The North is estimated to have produced 4.1 million tons of grain last year, a drop of about 200,000 tons compared to 2008, the Unification Ministry official said on condition of anonymity. The amount falls about 1.3 million tons short of what the impoverished country needs this year to feed its 24 million people, the official said. The North produced 4.3 million tons in 2008. [Yonhap]

But when you compare those figures to those of previous years, this year’s harvest isn’t substantially worse than that of 2007, a year in which North Korea experienced severe flooding, or the years before that. The regime and its apologists are fond of blaming North Korea’s food problems on U.S. sanctions and natural disasters, but in fact, the U.S. has always traditionally been the largest donor to the World Food program’s aid efforts in North Korea, it is the regime itself that rejects American food aid, U.N. sanctions specifically exempt humanitarian aid, and cereal grain production in North Korea has hovered near the 4 million ton level for the last several years regardless of weather conditions in the North. If famine were really a function of natural disasters, why doesn’t the same weather ever cause famine in South Korea? The obvious answer is that the North Korean regime is unaccountable to its people and disinterested in their needs.
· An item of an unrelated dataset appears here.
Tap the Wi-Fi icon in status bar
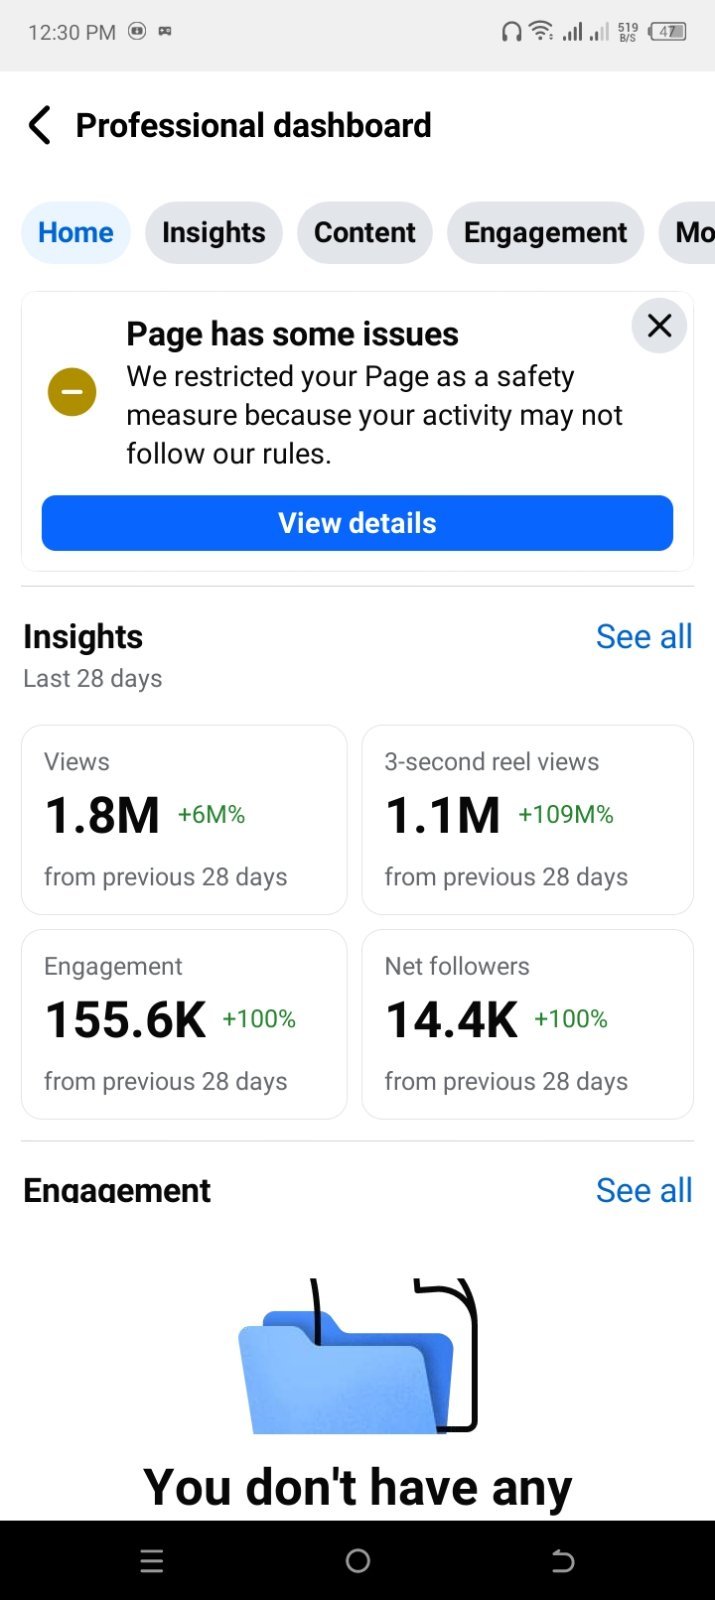The height and width of the screenshot is (1600, 715). pos(541,31)
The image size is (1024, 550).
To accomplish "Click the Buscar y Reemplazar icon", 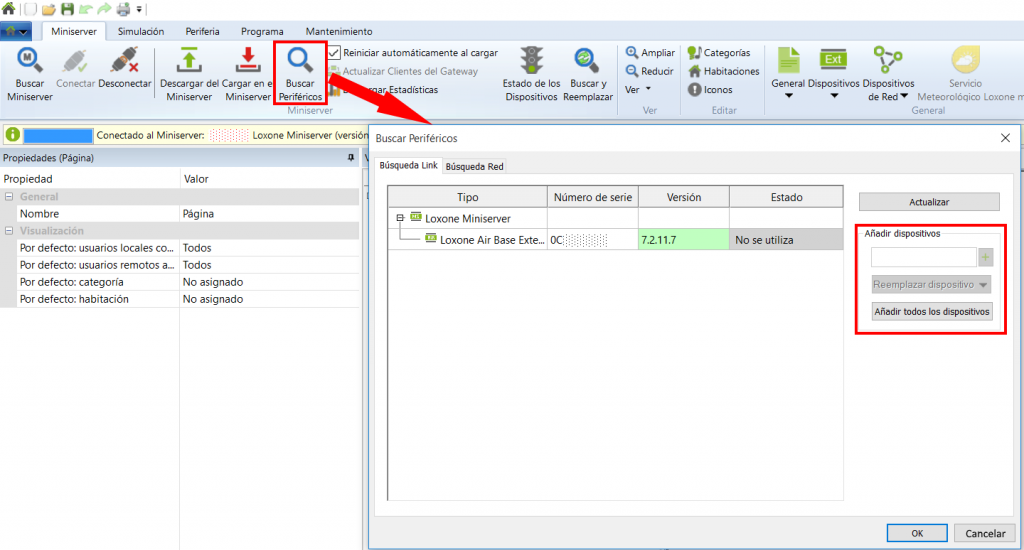I will click(585, 61).
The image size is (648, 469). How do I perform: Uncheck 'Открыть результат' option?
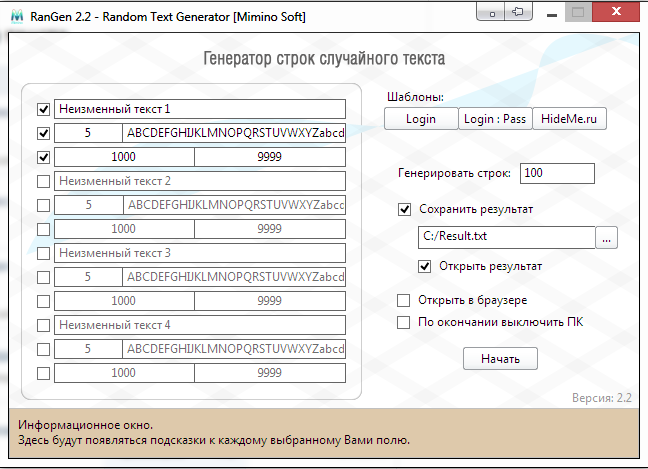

A bad harvest will likely drive food prices up to a point where some won’t be able to afford to pay them. Still, I’ll speculate that a large new famine is unlikely this year because the North Korean people are finally able to do what the law of comparative advantage dictates that their rulers should have been doing all along — importing food. Thus, the single most hopeful part of North Korea’s food situation this year is the rise of food smuggling on a large scale. Food smuggling may wrench the food supply from the regime’s hands once and for all and do more to address hunger in North Korea than anything the World Food Program has been allowed to do yet.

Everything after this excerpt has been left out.